My dad wasn't a country club kind of guy, but rumor had it that George Plimpton, who lived next door to Devon, had a Fourth of July rivalry with the club's fireworks display every year, which must have sounded fun and New Yorky to the St. Louisan in my dad, and isn't this why we came to New York? I mean, you can write a book in St. Louis. You cannot, on the other hand, have a gin and tonic with George Plimpton at Busch's Grove in Ladue. And he probably figured the club would get everybody out of the house during the day so Mom could type up his finished pages and he could write. My father was the most distracted writer working in America. If my sister Katharine and I put together a game of catch in the backyard with some old ratty mitts we'd found, he'd come out within minutes looking for a piece of the action.
“Give me that ball, Jean-Joe. Do either of you girls know who Dizzy Dean was?” and the game was brought to a standstill with a lively portrait of a Cardinals pitcher in the '30s. I threw the ball as hard as I could. I did not, nor did any of us girls, push the ball off our shoulders like a shot put or “throw like a girl.” My father taught us curveballs from sliders, fastballs and screwballs. Later, during his boxing phase, we would learn jabs from hooks, how to throw a punch, turning your fist ever so slightly at the end of the extension, and basic footwork.
My father caught my wild throw. “Jean-Joe, your tactics are a hundred percent Dizzy Dean. ‘The Diz,' they called him.

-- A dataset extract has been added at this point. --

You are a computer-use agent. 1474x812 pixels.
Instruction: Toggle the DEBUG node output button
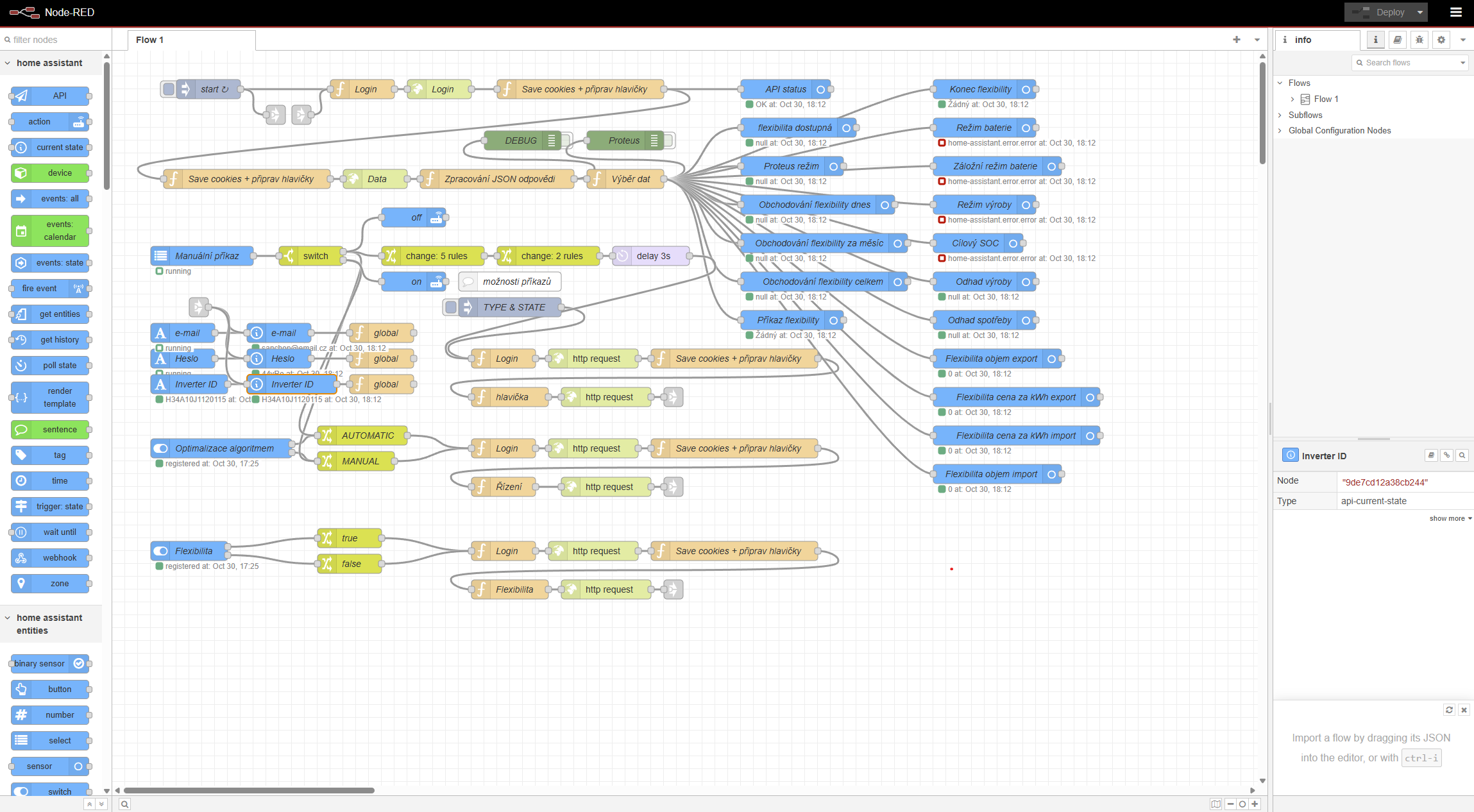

He and his brother Daffy were part of a team during the Depression called the Gashouse Gang.” He threw the baseball to Katharine. “They were the dirtiest, most low-down bunch of players—just terrific. Now, he first played for the Cards but later for the Browns, God, it must have been 1947—”
I don't ever remember him passing up going to the beach with all of us, even though he probably should have been doing some work. That summer my father cleared the beach twice in one week with shark spottings that turned out to be schools of fish. He ran up and down the beach, waving his arms, a maniac in yellow-and-green Lilly Pulitzer trunks, cupping his hands to his mouth to amplify the danger. “Shark! Out of the water! I mean now, God damn it!” he said as if the entire beach were made up of insolent daughters. It was the summer after
Jaws
came out. He hadn't seen
Jaws
, of course, but everyone else had, and that was the problem. It got to the point where if he came down to the kitchen asking who wanted to go ride the waves at the beach, he was teased and made to promise not to save anyone that day.
Days later you'd hear him on the phone to St. Louis talking about how he couldn't get any work done.
“Jesus, Hereford, you wanna know how the novel's coming? People wanting to play tennis in the middle of the afternoon and throw a ball around every five minutes and there hasn't been one goddamn night that we haven't been to somebody's house for cocktails.”